#### TO BE DONE:
Copy out the lines below word for word, leaving out the pictures.

#### SUPPLIED DATA:
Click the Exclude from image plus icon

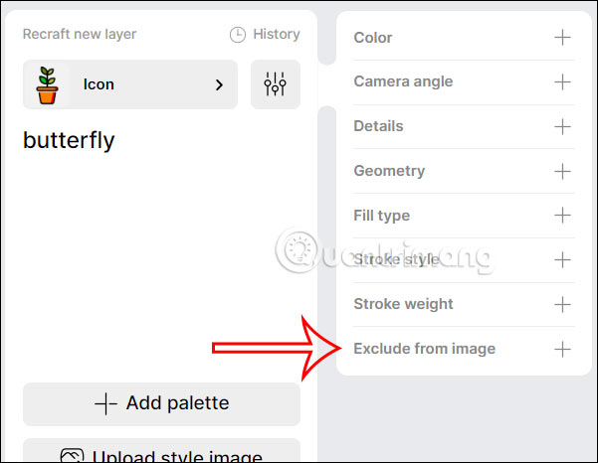562,349
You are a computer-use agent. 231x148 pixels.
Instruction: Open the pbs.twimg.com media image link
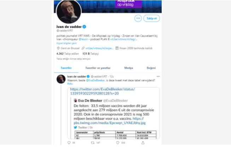click(x=110, y=121)
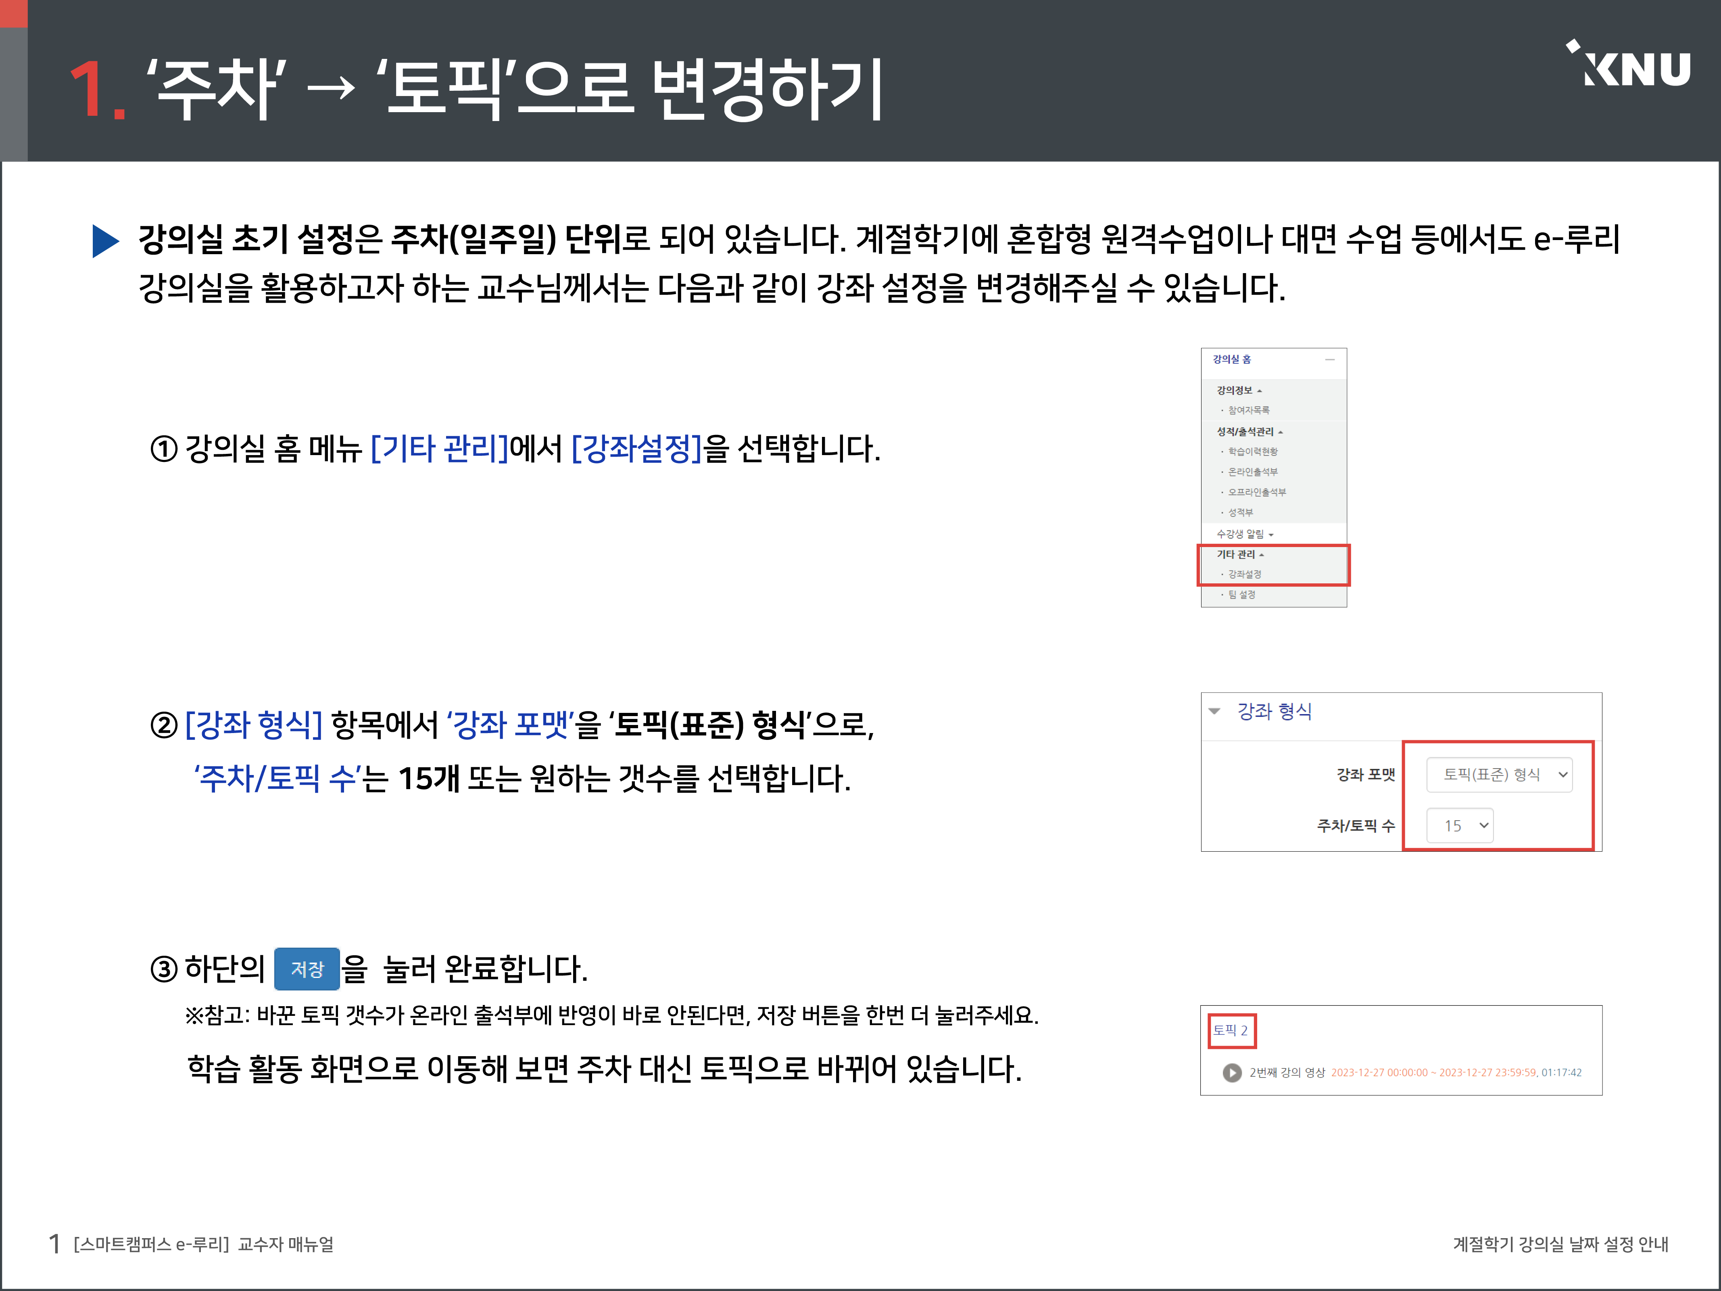Open 참여자목록 menu item
This screenshot has width=1721, height=1291.
(x=1249, y=410)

#### RESULT:
Click the Exclude from image plus icon

562,349
You are a computer-use agent. 231x148 pixels.
Instruction: Open the pbs.twimg.com media image link
click(x=110, y=121)
Open 참여자목록 menu item
This screenshot has width=1721, height=1291.
(x=1249, y=410)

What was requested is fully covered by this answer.